CTA workers in neon vests were making the rounds of bus stops
passing out yellow pamphlets to inform riders of the bus and rail
service changes.

As part of the CTA’s plan to deal with a $300 million deficit,119 bus routes and seven rail lines are running less frequently. Forty-one bus routes are starting later or ending earlier, and nine express routes are no more.

Anticipating trouble Andrea Hill, 26, said she left her Lincoln Park residence 20 minutes earlier than usual this morning and had to let two standing-room-only No. 134 buses go by until one arrived with seating available.
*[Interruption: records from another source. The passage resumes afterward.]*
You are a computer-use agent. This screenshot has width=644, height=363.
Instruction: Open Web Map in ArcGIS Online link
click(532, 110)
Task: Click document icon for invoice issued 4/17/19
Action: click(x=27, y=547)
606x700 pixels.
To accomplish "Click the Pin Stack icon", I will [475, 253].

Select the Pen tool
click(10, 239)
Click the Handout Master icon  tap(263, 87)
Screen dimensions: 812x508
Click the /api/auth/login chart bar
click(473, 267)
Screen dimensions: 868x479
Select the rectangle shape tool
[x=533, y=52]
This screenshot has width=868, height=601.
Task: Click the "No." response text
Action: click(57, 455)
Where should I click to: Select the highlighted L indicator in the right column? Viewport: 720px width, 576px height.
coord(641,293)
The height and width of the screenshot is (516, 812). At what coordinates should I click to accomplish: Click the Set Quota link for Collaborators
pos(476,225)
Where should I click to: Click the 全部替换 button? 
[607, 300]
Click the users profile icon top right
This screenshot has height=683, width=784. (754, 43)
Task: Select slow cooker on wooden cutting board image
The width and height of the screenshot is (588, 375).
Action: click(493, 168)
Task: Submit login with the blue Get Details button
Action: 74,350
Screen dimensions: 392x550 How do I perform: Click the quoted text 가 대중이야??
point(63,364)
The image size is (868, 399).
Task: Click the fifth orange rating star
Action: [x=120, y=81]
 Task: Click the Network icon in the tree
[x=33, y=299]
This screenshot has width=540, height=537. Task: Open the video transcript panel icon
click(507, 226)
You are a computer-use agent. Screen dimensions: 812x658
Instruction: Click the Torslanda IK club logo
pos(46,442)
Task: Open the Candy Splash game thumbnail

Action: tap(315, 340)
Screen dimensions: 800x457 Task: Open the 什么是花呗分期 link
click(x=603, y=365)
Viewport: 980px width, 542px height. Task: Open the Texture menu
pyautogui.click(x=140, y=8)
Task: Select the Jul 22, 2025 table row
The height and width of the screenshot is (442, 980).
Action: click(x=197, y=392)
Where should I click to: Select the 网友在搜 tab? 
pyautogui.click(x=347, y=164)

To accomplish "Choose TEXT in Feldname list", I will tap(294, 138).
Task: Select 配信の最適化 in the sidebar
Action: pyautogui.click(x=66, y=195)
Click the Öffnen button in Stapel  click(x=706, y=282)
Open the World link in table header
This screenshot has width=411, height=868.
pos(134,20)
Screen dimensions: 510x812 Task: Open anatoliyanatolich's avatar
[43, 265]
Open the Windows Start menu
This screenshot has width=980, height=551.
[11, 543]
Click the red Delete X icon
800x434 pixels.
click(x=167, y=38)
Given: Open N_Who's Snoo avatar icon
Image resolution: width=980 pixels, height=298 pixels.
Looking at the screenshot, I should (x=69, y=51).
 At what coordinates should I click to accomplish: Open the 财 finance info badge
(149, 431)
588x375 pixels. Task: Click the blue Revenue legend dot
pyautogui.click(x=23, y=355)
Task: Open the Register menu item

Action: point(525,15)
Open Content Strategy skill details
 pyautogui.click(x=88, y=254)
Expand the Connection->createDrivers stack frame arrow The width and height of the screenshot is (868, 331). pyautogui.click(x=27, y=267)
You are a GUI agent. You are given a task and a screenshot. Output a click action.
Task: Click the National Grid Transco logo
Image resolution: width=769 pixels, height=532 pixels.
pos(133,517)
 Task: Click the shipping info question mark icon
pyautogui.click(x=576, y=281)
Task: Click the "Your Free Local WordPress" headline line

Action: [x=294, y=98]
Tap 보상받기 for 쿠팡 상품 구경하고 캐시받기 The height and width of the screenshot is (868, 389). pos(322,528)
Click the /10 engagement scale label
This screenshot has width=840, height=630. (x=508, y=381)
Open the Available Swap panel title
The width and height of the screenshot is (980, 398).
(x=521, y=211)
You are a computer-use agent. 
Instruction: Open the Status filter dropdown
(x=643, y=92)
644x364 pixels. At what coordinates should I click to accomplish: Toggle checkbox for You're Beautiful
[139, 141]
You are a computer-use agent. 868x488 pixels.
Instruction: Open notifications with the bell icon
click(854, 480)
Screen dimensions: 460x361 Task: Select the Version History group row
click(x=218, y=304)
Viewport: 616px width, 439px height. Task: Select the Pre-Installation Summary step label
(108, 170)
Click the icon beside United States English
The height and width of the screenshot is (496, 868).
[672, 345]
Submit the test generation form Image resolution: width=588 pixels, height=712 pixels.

When that one arrived, some 20 passengers were waiting to get on; usually there might be a half dozen, she said.

On a No. 3 northbound bus at 18th Street and South Michigan Avenue about 7:20 a.m., passengers who normally would take the express bus were standing up in the aisle to the back of the bus.Three northbound buses in a row passed that intersection, while two northbound No. 4 buses arrived there at the same time.

The CTS service cuts were implemented Sunday, but most people didn’t encounter them until this morning.

The CTA said train passengers generally can expect to wait and additional minute or two between rush-hour trains, and bus passengers should anticipate an extra two to five minutes between buses.

For the morning rush hour, Green and Pink Lines will be the most impacted by the cuts.

Bus riders along Western, Ashland, Cicero and Cottage Grove avenues, Irving Park and Pulaski roads, King Drive, Garfield Boulevard and Madison Street also are seeing big changes. Express bus service on those roads have been cut, and riders have to ride the non-express alternative service along those routes.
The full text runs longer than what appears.